川勝知事「山梨県内の調査ボーリングをやめろ」…他県のリニア工事妨害に批判の嵐、“四面楚歌”の状態で決断迫られる

静岡県が突然、難癖をつける

静岡県の川勝平太知事の「山梨県内の調査ボーリングをやめろ」の言いがかりに、批判の嵐が巻き起こっている。

山梨県のリニア工事を妨害する法的根拠を示さないデタラメぶりに山梨県の長崎幸太郎知事は怒り、元副知事で側近だった難波喬司・静岡市長は「県の主張に何らの正当性もない」とする特別会見を開き、川勝知事が最も頼りとする静岡県リニア専門部会の委員たちまで調査ボーリングを「やるべき」という始末である。

とうとう、川勝知事を全面的に擁護してきた静岡新聞でさえ、山梨県の行政権を侵すという長崎知事の反発が静岡県の「悪者論」に直結するとして、調査ボーリングを容認した。
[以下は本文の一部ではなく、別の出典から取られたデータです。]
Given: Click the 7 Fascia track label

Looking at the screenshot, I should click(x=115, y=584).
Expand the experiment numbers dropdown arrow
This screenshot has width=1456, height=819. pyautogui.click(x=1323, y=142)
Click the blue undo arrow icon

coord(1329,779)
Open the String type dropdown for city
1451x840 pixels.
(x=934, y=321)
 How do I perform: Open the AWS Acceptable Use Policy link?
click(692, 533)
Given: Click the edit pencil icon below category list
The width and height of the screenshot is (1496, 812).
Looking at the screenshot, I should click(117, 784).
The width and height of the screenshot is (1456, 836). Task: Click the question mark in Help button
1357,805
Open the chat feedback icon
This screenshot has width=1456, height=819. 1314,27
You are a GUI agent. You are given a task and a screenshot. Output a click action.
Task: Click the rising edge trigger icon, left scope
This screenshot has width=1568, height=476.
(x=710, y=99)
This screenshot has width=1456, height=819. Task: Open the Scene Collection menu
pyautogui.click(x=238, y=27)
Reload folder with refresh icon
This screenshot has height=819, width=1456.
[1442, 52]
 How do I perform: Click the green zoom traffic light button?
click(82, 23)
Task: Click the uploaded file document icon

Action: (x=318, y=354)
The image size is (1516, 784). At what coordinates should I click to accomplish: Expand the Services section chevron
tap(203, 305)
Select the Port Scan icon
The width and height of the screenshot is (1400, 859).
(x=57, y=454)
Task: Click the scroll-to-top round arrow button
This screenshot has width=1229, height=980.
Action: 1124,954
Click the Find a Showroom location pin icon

つまり、川勝知事は孤立無援、“四面楚歌”の状態に陥ってしまった。

他県のリニア工事を妨害することで孤立無援の川勝知事(東京都内、筆者撮影)
 

ところが、川勝知事は「山梨県内の調査ボーリングをやめろ」の主張を撤回する気配は全くない。もう「引き時」はとうの昔に過ぎてしまい、今さら引くに引けない状況である。

山梨県のリニア工事に、静岡県が突然、難くせをつけたのは昨年10月13日だった。

山梨県内のリニアトンネル掘削で、距離的に離れていても、高圧の力が掛かり、静岡県内の地下水を引っ張る恐れがあるとして、「静岡県境へ向けた山梨県内の工事をどの場所で止めるのか」を決定する必要があるとした文書をJR東海に送りつけた。

10月31日の県リニア専門部会で、掘削による周辺の高圧地下水がトンネルに引っ張られるのかどうかが議論となった。JR東海が「理論上はありうる」と回答すると、今後、県リニア専門部会で、山梨県の工事で静岡県の水が引っ張られる懸念を議論していくことを強引に決めてしまった。